A barbárie sudanesa nasce de uma disputa pelo poder absoluto entre dois generais que compartilhavam o comando do Estado após um golpe militar. Em abril de 2023, o exército regular e as Forças de Apoio Rápido, um braço armado paramilitar, transformaram a capital Cartum em um campo de batalha. A violência se espalhou como fogo em renda seca pelo Darfur, região historicamente castigada por conflitos étnicos. A declaração máxima da ONU agora é um reconhecimento tardio de que a comunidade internacional tratou o Sudão como uma crise periférica por demasiado tempo.

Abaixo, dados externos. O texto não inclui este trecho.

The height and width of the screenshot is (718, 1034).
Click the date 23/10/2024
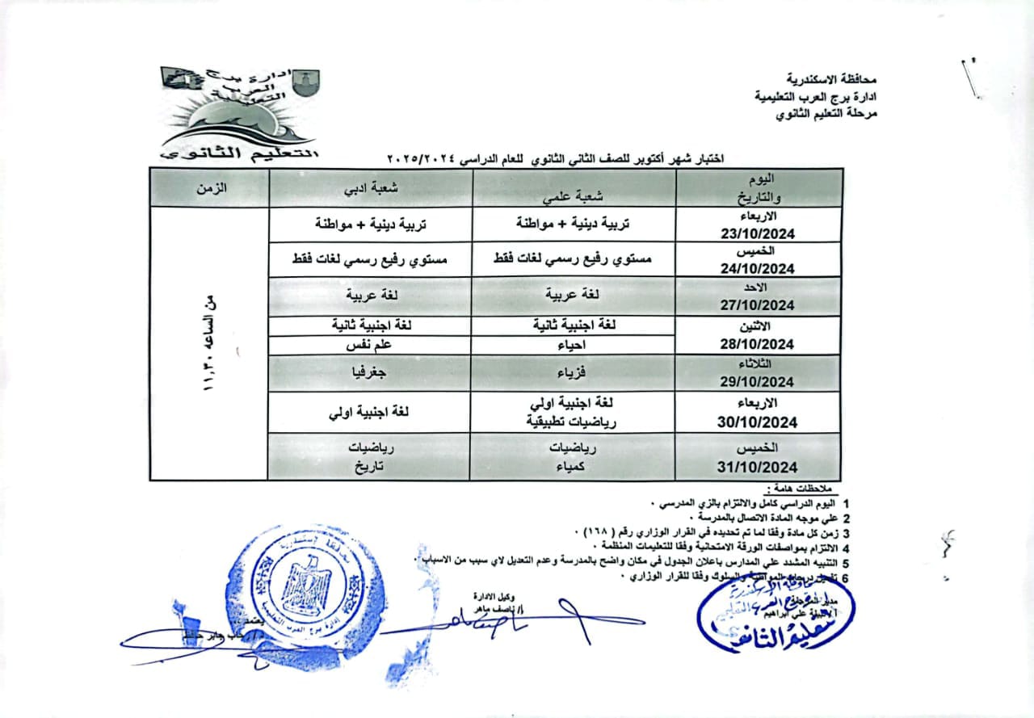(x=758, y=234)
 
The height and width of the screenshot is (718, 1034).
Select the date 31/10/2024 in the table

A dimensão do deslocamento forçado cria um efeito dominó na África Central. Países vizinhos como Chade e Sudão do Sul operam no limite de sua capacidade de absorção humana, sem infraestrutura para abrigar quem foge da guerra. A declaração da ONU destrava fundos de emergência e obriga governos doadores a prestar atenção ao problema. A principal questão agora é se os países árabes e as potências ocidentais que financiam armas no território vão, de fato, interromper o fluxo bélico.